Background: Neutrophil activation is a key pathological hallmark of acute lung injury yet bedside methods to identify the presence of activated neutrophils in the distal lung parenchyma remain elusive. Elucidating the cytokine, proteomic and lipidomic signatures of alveolar neutrophil transmigration in response to pulmonary injury has the potential to facilitate diagnostic and therapeutic advances.
Aims and objectives: Develop a signature library of neutrophilic influx in the distal human lung utilising an optical Neutrophil Activation Probe (NAP) fluorescent reporter coupled with fibre based fluorescence lifetime imaging (FLIM) and alveolar fluid cytokine, proteomic and lipidomic data.
Methods: Ex vivo human lungs declined for transplantation were ventilated and perfused. Lipopolysaccharide (LPS) was administered into a single lobe via the working channel of a flexible bronchoscope to induce lung injury.
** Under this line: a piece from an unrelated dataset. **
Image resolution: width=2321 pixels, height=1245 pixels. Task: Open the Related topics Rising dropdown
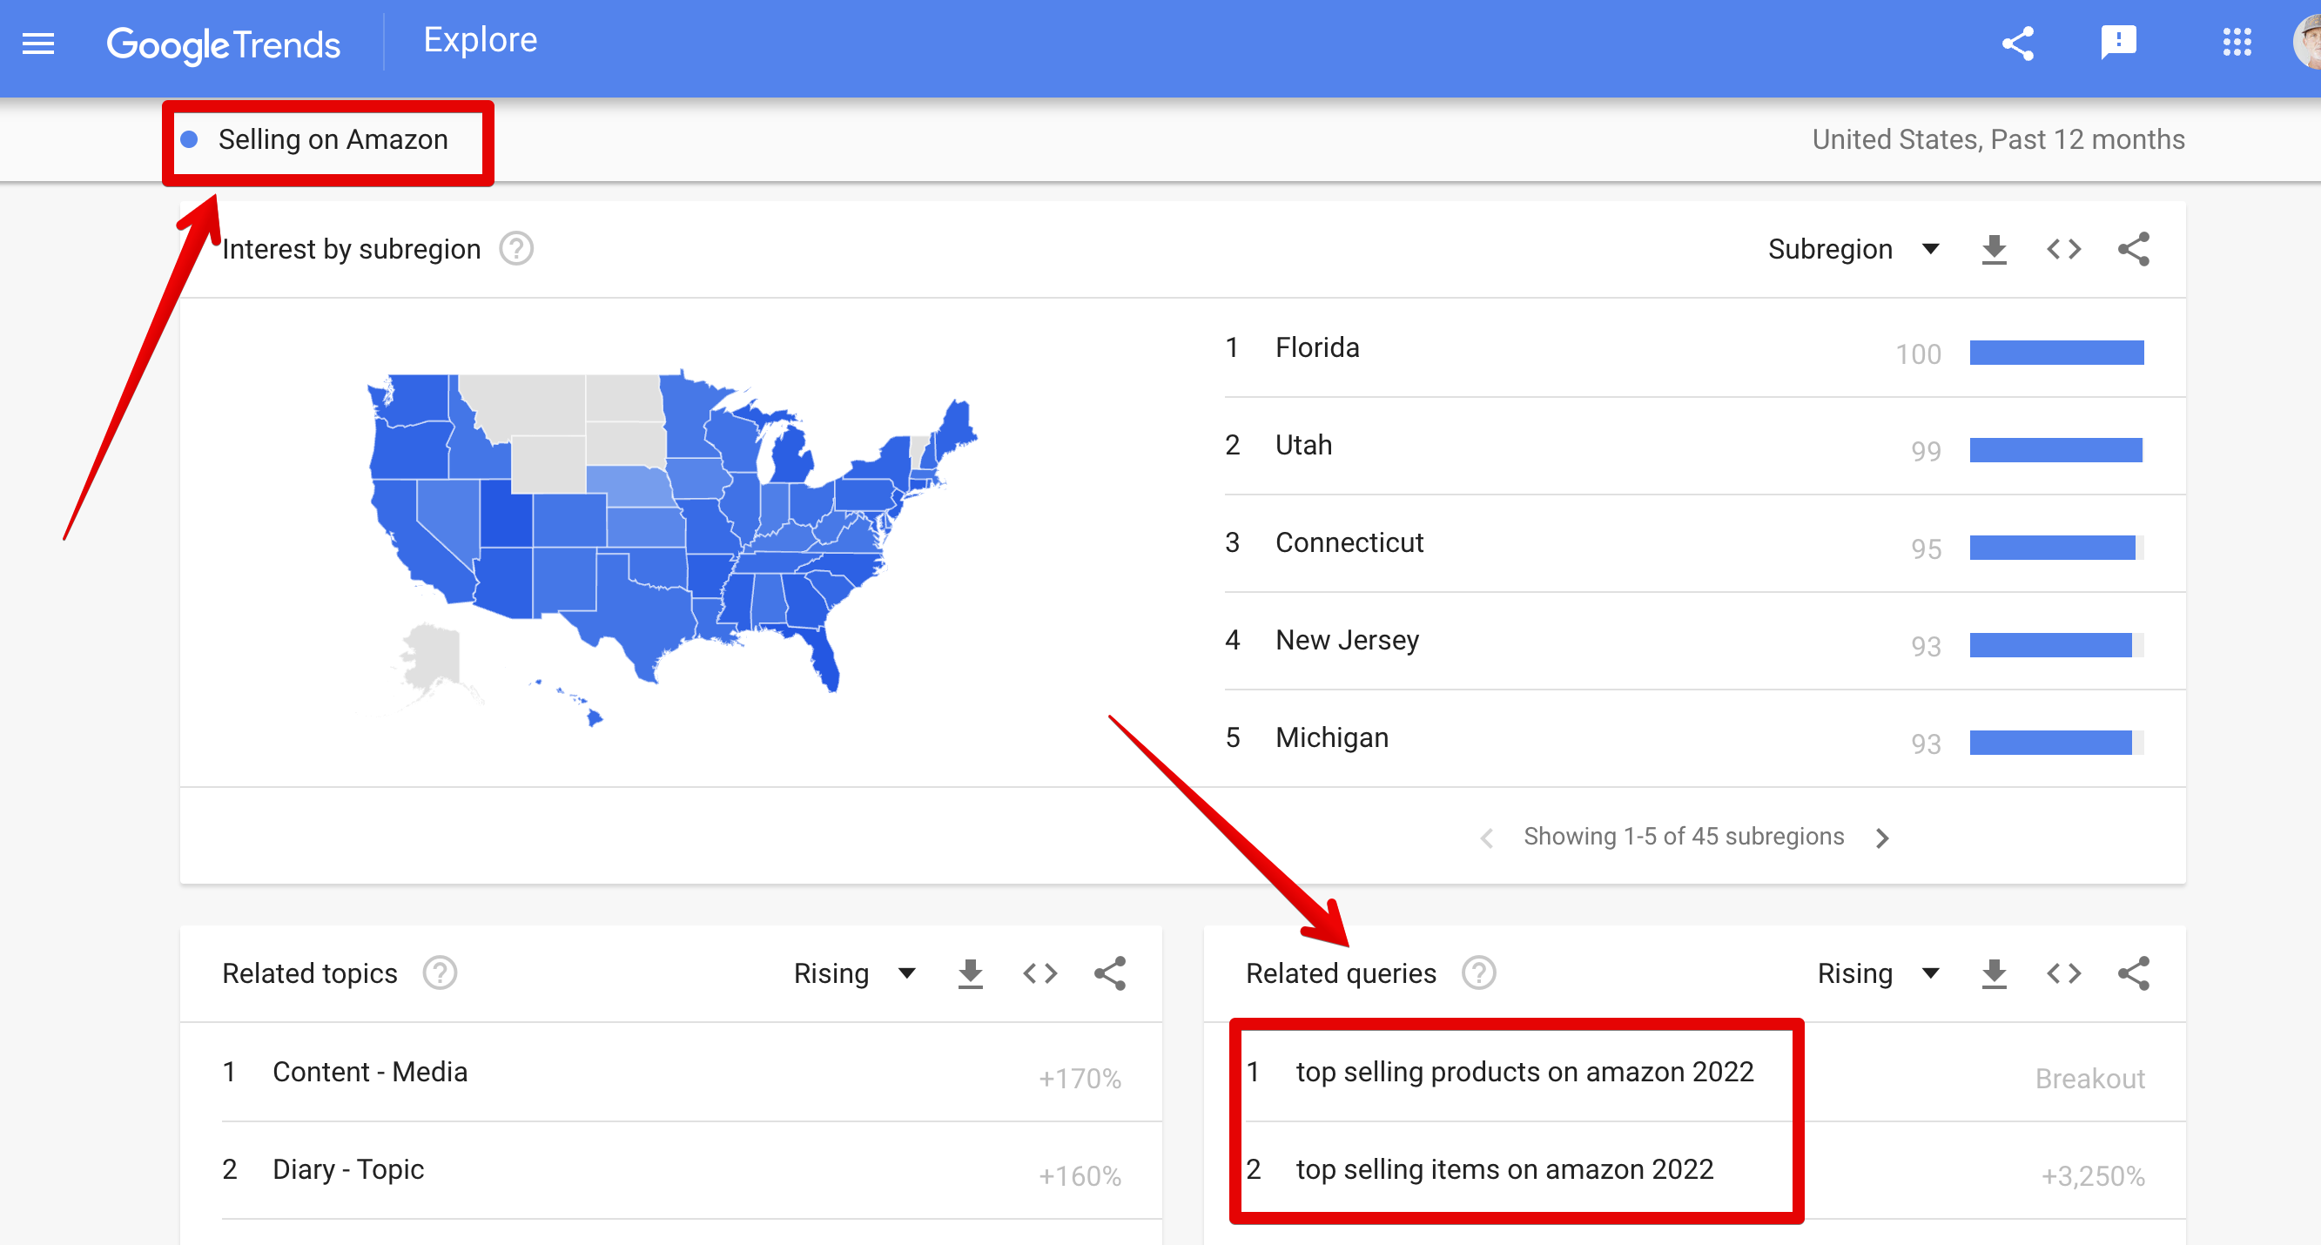coord(854,974)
A bespoke delivery and imaging fibre (Panoptes, <2mm diameter) was deployed into the distal lung and fluorescent intensity/FLIM images were obtained pre- and post-delivery of NAP. Alveolar and bronchoalveolar lavage (AL, BAL) for cytokines, omics and tissue digest for flow cytometry were obtained.
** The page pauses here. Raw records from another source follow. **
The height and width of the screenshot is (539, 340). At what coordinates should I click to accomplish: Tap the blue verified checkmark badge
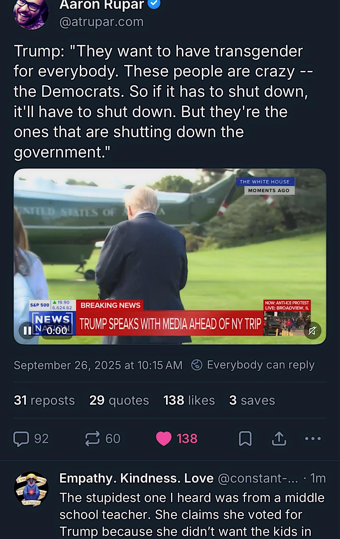154,4
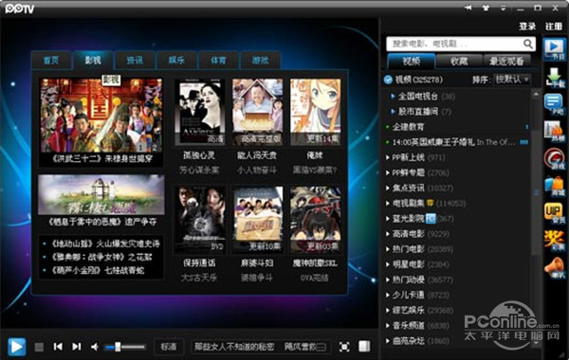
Task: Click the search magnifier icon
Action: (x=528, y=44)
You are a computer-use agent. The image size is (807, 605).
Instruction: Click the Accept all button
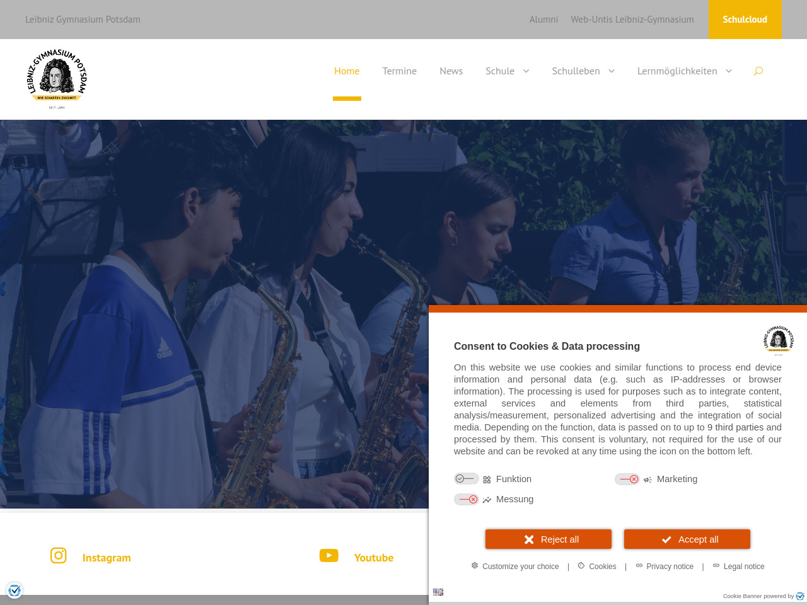(687, 539)
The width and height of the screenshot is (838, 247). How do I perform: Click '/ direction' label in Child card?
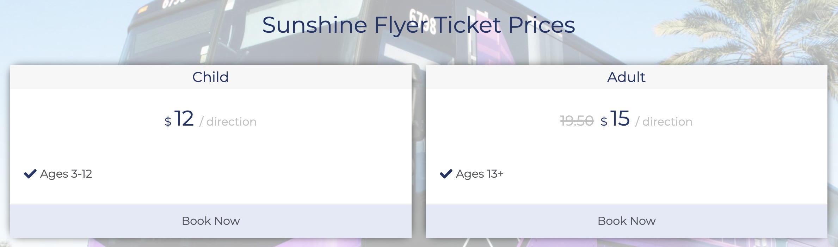point(228,122)
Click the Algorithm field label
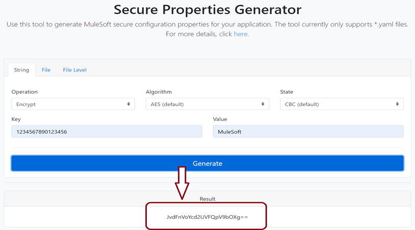 (x=159, y=92)
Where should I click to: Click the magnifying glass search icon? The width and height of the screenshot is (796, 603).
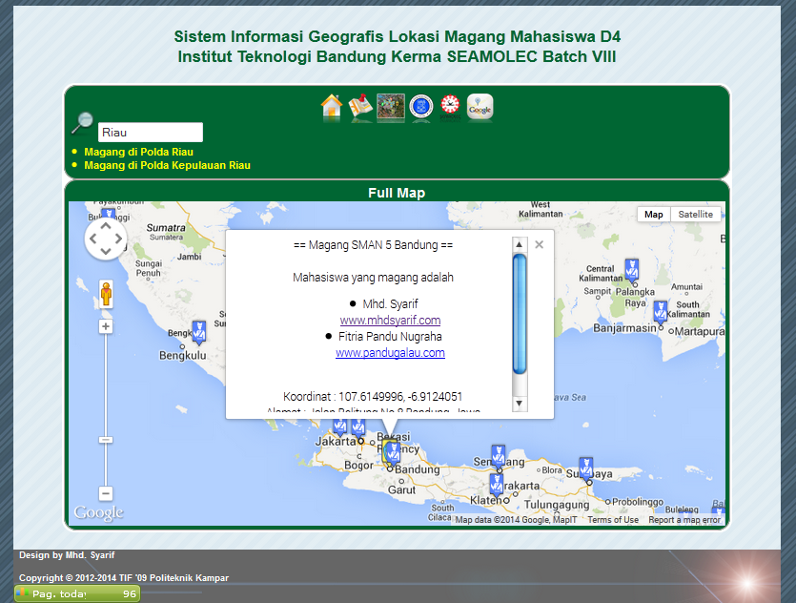point(82,123)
Results: We observed a distinct change in optical signal in the LPS-treated lobe following NAP delivery, with a bespoke detection algorithm identifying a 7-fold increase in activated neutrophils. A distinct flow cytometry, cytokine and omics signature were also derived.
Conclusion: FLIM, Panoptes and NAP can identify neutrophil influx in the distal lung and AL can generate distinct omic and cytokine signatures. This platform could be used to identify inflammatory causes of pulmonary infiltrates as to guide stratified treatment.